I'm not sure what that is.....any elaboration?
Thanks!
Printable View
I'm not sure what that is.....any elaboration?
Thanks!
Is the number of computers and/or tasks a fixed amount that doesn't change from run to run? If not then I'm stumped because all I can think of to do is test every possibility, but you wouldn't know how many nested loops to use. Have you learned dynamic programming yet? Its possible theres a dynamic programming solution...
Ok, now I'm interested in this. I would like to help but I need a better definition of the "problem statement". I'm not getting a clear enough picture from the postings so far.
Pretend like like its an assignment and you're the prof - I'd love to put my hand at a solution :)
(Sometimes, just coming up with a consise problem statement reveals a solution.)
gg
Yes, the number of computer and tasks may both change from run to run.
In general, the problem statement is that we want to schedule as many jobs as possible.

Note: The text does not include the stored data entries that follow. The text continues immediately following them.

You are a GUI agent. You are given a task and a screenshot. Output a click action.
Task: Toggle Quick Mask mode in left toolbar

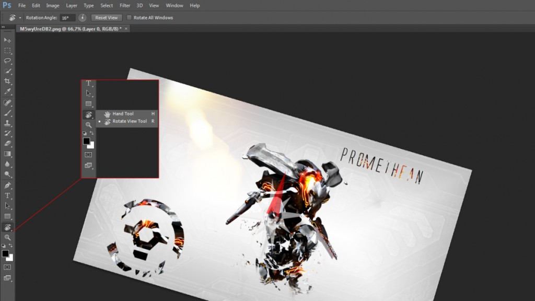point(7,267)
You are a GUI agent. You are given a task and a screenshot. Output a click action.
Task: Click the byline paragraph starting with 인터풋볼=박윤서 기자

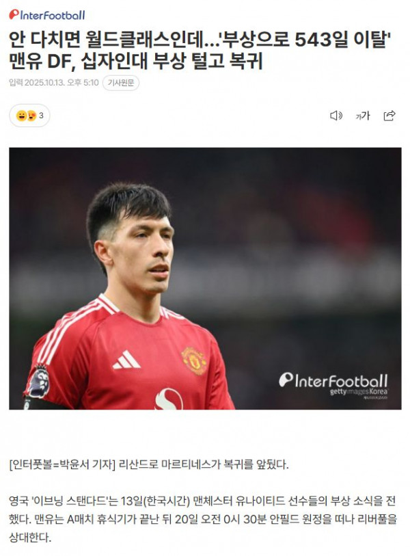coord(149,464)
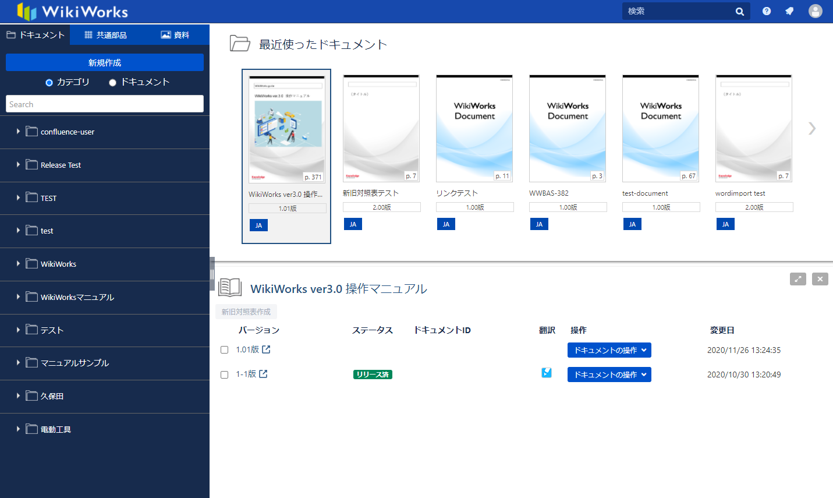Open the リンクテスト document thumbnail
Viewport: 833px width, 498px height.
pos(474,129)
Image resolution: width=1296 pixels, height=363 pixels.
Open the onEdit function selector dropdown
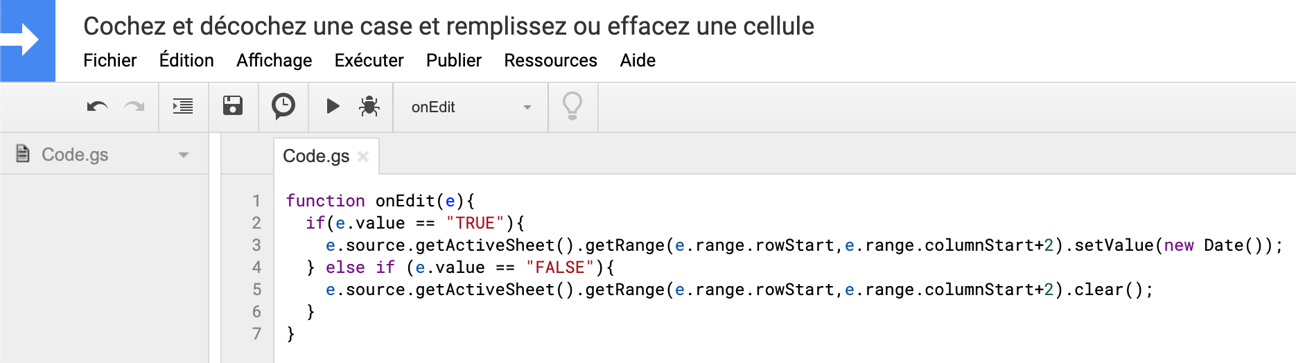point(471,107)
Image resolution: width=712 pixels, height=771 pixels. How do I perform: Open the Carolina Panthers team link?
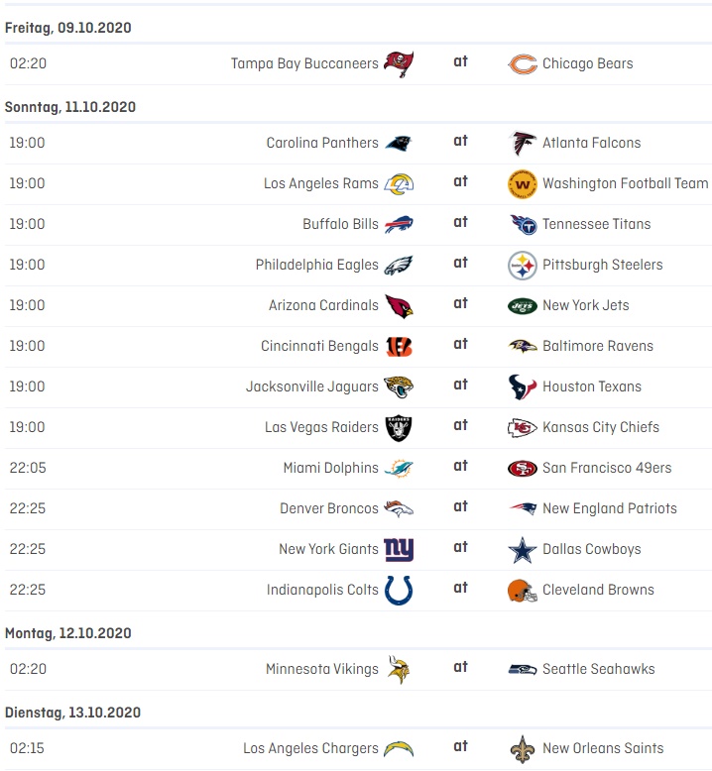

Each job may be scheduled on a number of computers (the same number for each job, however not necesarily the same computer). In other words, job 0 may be scheduled on computer a and b, while job 1 may be scheduled on computer c and b. Upon input we know the number of computers total, and the number of computers associated with each job.
Because a job may be scheduled on more than one computer, it has options if a conflict arises. If it can be on computers a and b, but the times are used on a, perhaps it can fit in those times on b.
Hopefully this clears some things up.
Ask if you have additional questions.
Ok, I think I see whats going on here. A few questions:
(1) does the load need to be balanced or just complete as many tasks as possible?
(2) what if the combination of computers and tasks end up having tasks that can't run? For example, 3 tasks that overlap in their times (somewhere), and only 2 computers to schedule them on.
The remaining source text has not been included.